Appendix B: Notice of Privacy Practices for Protected Health Information
THIS NOTICE DESCRIBES HOW MEDICAL INFORMATION ABOUT YOU MAY BE USED AND DISCLOSED AND HOW YOU CAN GET ACCESS TO THIS INFORMATION. PLEASE REVIEW IT CAREFULLY.
Effective Date of Notice: January 1, 2022
In this Notice, we sometimes refer to the Plan as "we" and sometimes as "the Plan." When we say "you" or "your" in this Notice, we mean any person entitled to benefits under the Plan.
Alliance Coal, LLC ("Plan Sponsor") sponsors the Alliance Coal Health Plan and the Alliance Coal Dental, Vision, and Flexible Benefits Plan ("Plans," and individually the "Plan") that are covered entities under the Health Insurance Portability and Accountability Act’s ("HIPAA’s") privacy regulation ("Privacy Rule"). Together the Plans constitute an organized health care arrangement ("Arrangement") under the Privacy Rule. The Privacy Rule regulates each Plan’s use and disclosure of Protected Health Information ("PHI") about you. This Notice describes how we may use and disclose your PHI, as permitted by the Privacy Rule. This Notice also describes your individual rights concerning your PHI.

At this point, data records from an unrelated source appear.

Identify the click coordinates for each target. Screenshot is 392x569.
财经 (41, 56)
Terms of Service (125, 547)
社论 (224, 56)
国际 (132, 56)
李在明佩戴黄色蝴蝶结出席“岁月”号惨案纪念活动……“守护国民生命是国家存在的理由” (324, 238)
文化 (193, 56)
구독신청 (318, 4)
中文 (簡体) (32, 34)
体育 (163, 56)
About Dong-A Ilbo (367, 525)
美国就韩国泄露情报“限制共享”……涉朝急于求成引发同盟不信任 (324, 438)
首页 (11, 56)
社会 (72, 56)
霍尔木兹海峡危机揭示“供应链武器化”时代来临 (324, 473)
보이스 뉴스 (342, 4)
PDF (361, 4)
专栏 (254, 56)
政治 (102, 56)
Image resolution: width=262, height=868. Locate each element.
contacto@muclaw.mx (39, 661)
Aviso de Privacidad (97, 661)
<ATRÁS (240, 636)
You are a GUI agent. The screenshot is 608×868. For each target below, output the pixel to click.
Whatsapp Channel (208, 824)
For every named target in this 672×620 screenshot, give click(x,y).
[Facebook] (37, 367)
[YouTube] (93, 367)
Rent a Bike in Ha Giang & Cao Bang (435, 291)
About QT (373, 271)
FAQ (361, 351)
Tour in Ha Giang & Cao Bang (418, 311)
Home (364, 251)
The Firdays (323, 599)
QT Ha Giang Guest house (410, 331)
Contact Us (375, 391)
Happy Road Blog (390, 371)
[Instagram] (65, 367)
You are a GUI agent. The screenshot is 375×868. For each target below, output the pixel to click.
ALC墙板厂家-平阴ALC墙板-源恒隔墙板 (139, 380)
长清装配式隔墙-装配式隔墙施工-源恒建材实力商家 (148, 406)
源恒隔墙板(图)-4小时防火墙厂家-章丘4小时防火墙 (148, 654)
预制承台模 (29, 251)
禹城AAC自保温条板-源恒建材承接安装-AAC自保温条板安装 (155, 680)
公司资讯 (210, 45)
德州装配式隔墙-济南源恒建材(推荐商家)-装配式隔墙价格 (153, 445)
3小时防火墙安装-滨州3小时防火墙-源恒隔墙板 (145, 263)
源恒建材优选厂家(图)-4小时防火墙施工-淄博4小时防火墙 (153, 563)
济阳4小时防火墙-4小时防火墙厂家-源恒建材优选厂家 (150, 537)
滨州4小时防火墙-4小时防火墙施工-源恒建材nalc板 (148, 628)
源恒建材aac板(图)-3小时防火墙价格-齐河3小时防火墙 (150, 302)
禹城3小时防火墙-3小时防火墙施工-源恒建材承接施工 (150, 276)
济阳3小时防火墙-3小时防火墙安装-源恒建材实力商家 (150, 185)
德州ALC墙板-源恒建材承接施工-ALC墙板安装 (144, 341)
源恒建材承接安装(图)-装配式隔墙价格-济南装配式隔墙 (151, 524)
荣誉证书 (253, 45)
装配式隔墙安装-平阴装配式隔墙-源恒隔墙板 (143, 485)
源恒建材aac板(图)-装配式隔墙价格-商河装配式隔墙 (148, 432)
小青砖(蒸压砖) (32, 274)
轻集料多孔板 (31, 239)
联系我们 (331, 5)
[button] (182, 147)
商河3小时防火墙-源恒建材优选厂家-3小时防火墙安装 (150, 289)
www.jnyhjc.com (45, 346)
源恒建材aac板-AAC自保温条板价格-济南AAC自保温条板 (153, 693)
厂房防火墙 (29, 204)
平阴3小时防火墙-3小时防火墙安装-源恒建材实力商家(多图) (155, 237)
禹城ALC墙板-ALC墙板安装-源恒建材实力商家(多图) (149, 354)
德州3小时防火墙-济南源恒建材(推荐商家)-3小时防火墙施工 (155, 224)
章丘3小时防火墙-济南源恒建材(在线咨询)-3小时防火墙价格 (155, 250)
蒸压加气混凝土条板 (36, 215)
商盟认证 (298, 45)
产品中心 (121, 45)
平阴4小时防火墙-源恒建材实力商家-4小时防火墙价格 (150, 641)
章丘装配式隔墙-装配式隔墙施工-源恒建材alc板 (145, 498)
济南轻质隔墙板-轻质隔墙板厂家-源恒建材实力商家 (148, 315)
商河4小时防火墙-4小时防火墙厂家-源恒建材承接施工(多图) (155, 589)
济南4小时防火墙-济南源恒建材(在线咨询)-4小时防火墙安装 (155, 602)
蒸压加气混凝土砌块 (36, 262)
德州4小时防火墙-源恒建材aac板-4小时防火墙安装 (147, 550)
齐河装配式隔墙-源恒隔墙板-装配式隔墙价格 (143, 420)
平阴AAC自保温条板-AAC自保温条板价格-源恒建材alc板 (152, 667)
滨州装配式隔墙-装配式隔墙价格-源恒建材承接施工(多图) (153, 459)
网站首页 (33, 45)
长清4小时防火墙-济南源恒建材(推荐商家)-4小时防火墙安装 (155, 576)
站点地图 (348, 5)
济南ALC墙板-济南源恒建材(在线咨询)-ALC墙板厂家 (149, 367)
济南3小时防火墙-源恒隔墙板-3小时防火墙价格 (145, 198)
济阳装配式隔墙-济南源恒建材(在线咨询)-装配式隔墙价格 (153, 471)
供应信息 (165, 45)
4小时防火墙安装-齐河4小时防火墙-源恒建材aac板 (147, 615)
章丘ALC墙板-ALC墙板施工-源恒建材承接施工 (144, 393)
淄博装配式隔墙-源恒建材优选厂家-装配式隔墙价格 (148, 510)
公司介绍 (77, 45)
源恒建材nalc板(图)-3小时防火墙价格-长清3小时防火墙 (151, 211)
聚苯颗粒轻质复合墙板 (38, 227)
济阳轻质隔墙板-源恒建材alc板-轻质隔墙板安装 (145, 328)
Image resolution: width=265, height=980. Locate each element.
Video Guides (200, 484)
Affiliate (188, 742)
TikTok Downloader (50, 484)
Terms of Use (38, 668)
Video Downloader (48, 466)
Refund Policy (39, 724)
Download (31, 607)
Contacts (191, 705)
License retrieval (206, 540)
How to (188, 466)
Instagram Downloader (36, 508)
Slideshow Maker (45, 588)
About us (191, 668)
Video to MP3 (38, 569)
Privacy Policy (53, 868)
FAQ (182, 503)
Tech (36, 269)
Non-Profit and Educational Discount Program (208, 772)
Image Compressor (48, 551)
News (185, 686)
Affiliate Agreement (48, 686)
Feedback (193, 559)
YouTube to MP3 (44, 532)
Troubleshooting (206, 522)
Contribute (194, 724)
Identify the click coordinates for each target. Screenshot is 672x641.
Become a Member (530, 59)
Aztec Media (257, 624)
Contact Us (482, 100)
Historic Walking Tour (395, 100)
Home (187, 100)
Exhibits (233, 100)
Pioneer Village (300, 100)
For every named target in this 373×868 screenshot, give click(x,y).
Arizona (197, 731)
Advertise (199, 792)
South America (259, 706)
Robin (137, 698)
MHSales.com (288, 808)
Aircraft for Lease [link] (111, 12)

Under the Privacy Rule, PHI generally means information that: (i) relates to your past, present, or future physical or mental health condition or health plan coverage and (ii) may identify you.
Section 1. Plan Duties
Federal law says that we must maintain the privacy of your PHI, give you notice of our legal duties and privacy practices concerning your PHI, and notify you of a breach (as defined in the Privacy Rule) of your unsecured PHI. We must follow the terms of this Notice, as currently in effect. However, we have the right to change the terms of this Notice at any time and to make the new Notice provisions effective for all PHI that we have then or will later have. We will provide you with a revised Notice at work or by mail if we make material changes to our privacy practices.
Section 2. How and When the Plan May Use or Disclose PHI
Sections A and B below describe the different ways in which we may use or disclose your PHI without your written authorization. We must have your written authorization for any other uses and disclosures. For example, subject to certain exceptions described in the Privacy Rule, we must obtain your authorization for: (i) a use or disclosure of your psychotherapy notes, (ii) a use or disclosure of your PHI for marketing, and (iii) any sale of your PHI. You may revoke your authorization at any time, but only if you make the request to revoke in writing and give or send it to the Plan’s Privacy Contact at the address below. Your revocation of an authorization will not apply to any action the Plan has already taken in reliance on such authorization.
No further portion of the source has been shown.